Legal highs warning after police discover paraphernalia in Carrickfergus
Police have issued a warning following the discovery of dangerous ‘legal high’ paraphernalia in Carrickfergus.
Items were found in the Menorca Drive/Cadiz Manor of the town in recent days, police said.
Amid concern over the sale and use of ‘legal high’ drugs, officers will be targeting a number of areas where there have been complaints about anti-social behaviour and possible drug use, Inspector Martin Ruddy said.
He added: “I understand that the sale and use of legal highs is an issue of community concern in Carrickfergus. Police continue to work with residents, the local council and health authorities to ensure that anything which could compromise the safety of the public is taken off the streets.”
Mr Ruddy warned that the phrase ‘legal high’ is misleading.
“The substances are presented as being legal, but they may contain substances that are harmful to health. The technical phrase is ‘psychoactive substance’. There are risks involved in taking mind altering substances - whether or not they are legal,” he said.
The Inspector added: “With mind altering substances, you can never be sure of exactly what you are taking, or what possible side effects it could have. Everyone has personal responsibility, but I would encourage people to think about the potential consequences. Is the perceived benefit really worth the risk?”
He warned that these psychoactive substances are not tested or designed for use by humans and the long term physical and mental health effects are not known.
“Over the coming weeks we will be proactively targeting certain areas following complaints about anti-social behaviour and possible drug use.

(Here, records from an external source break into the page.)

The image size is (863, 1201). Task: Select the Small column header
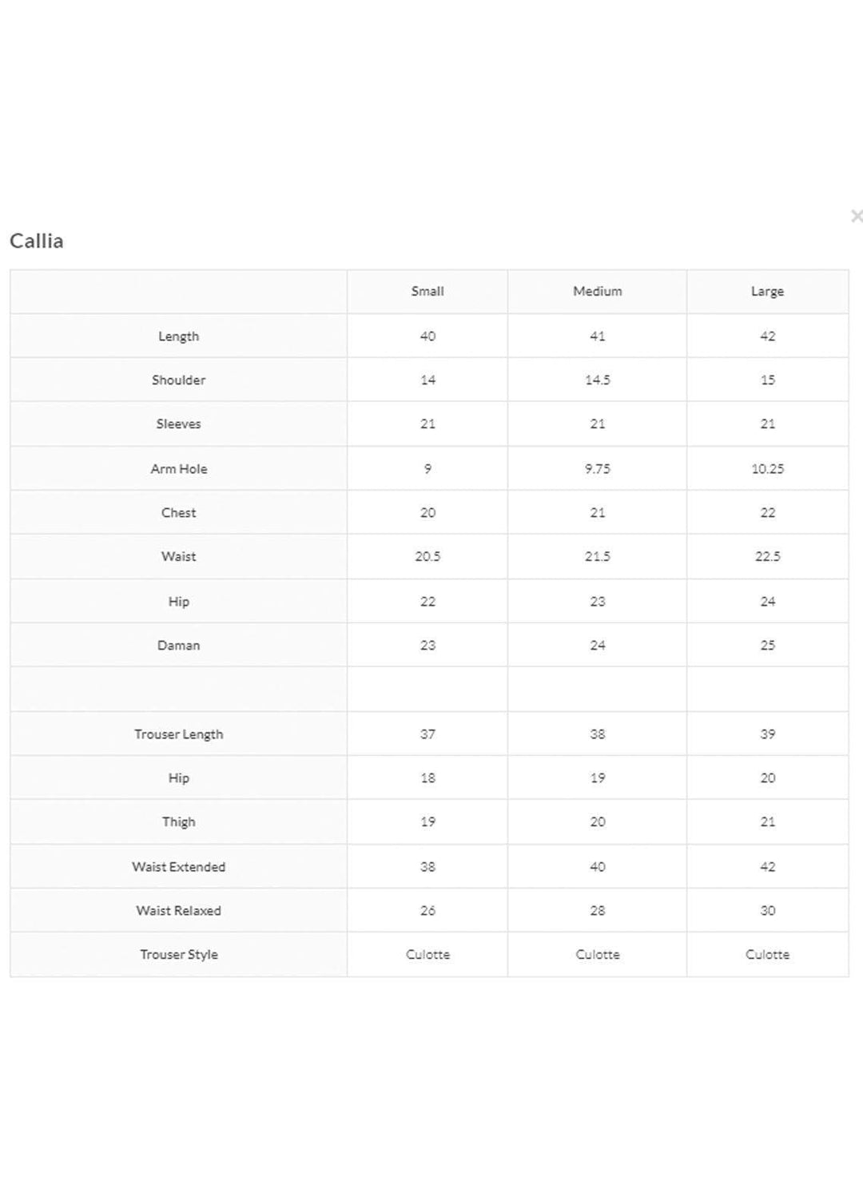(x=428, y=292)
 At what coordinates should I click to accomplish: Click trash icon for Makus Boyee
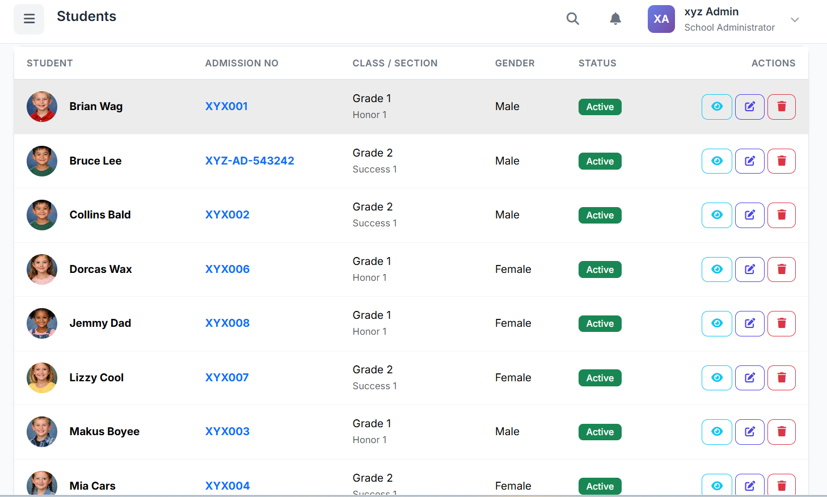pyautogui.click(x=781, y=432)
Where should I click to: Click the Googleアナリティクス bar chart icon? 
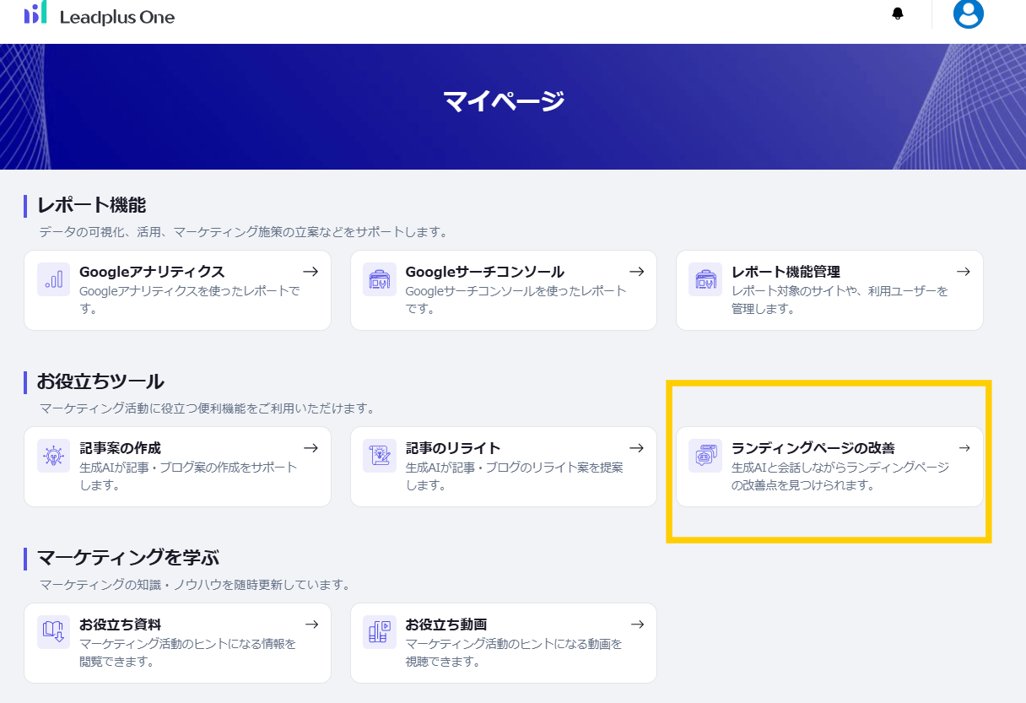point(53,279)
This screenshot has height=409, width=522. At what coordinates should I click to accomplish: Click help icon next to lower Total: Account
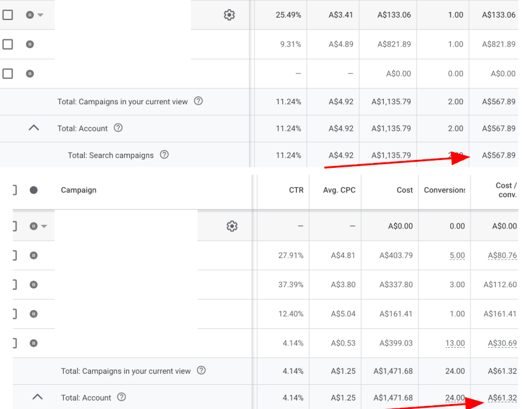click(121, 397)
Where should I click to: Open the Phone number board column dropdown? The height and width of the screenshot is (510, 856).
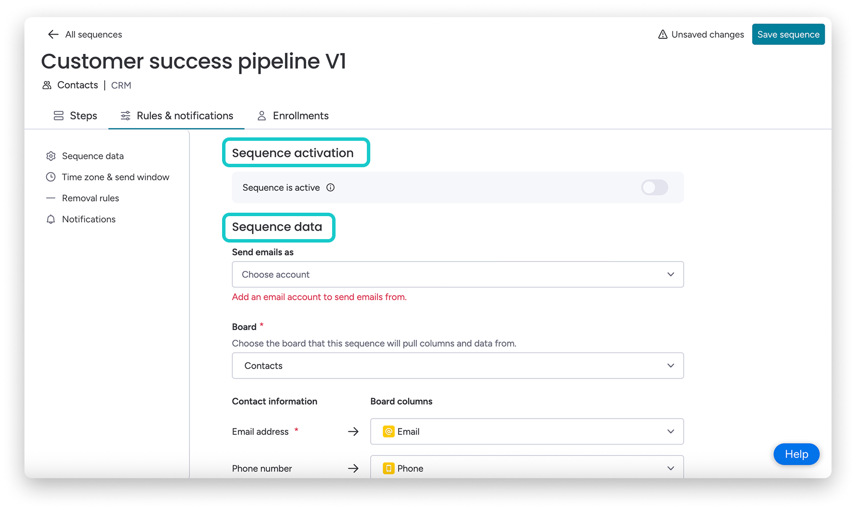click(x=527, y=468)
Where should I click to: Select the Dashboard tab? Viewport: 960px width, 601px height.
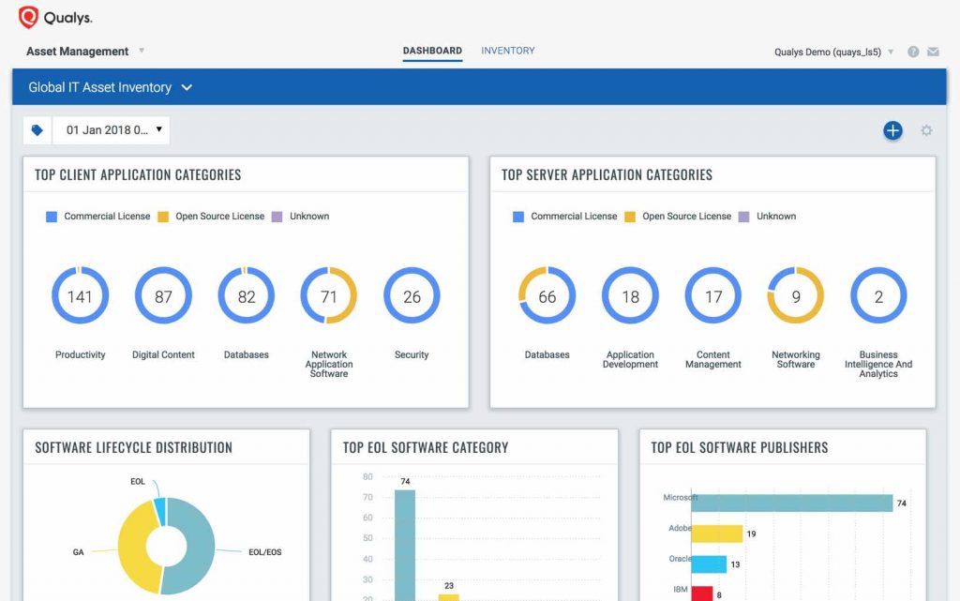pyautogui.click(x=432, y=51)
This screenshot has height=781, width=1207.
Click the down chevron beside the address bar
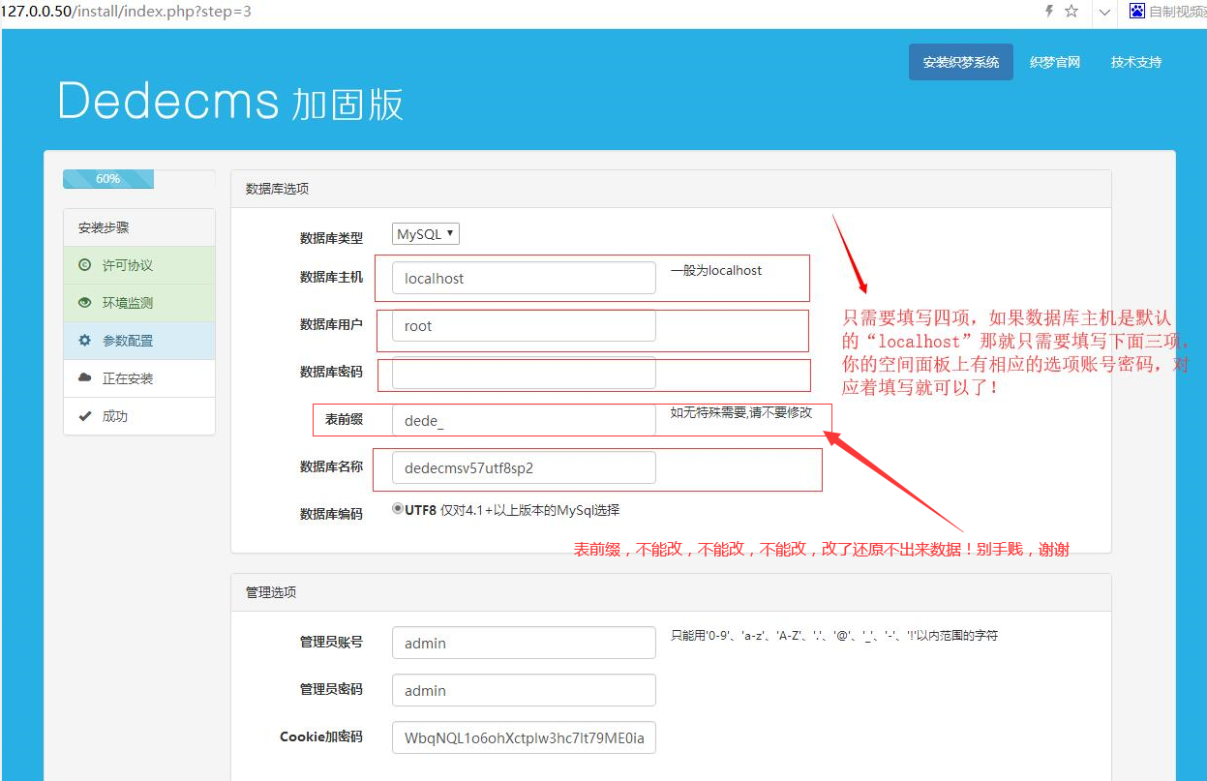[x=1102, y=13]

We will continue to robustly tackle these issues,” he said.
Inspector Ruddy appealed to parents to parents to make sure they know where their children are and who they are with.
The parents of a teenager from County Down who was found dead have called for a ban on “legal high” drugs.
There has been increasing concern over the use of ‘legal highs’.
In April the parents of a teenage boy called for a ban on the substances after he was found dead in Newtownards.
The family of 17 year-old Adam Owens, said ‘legal high’ drugs transformed him “from a happy intelligent young man into a suicidal teenager”.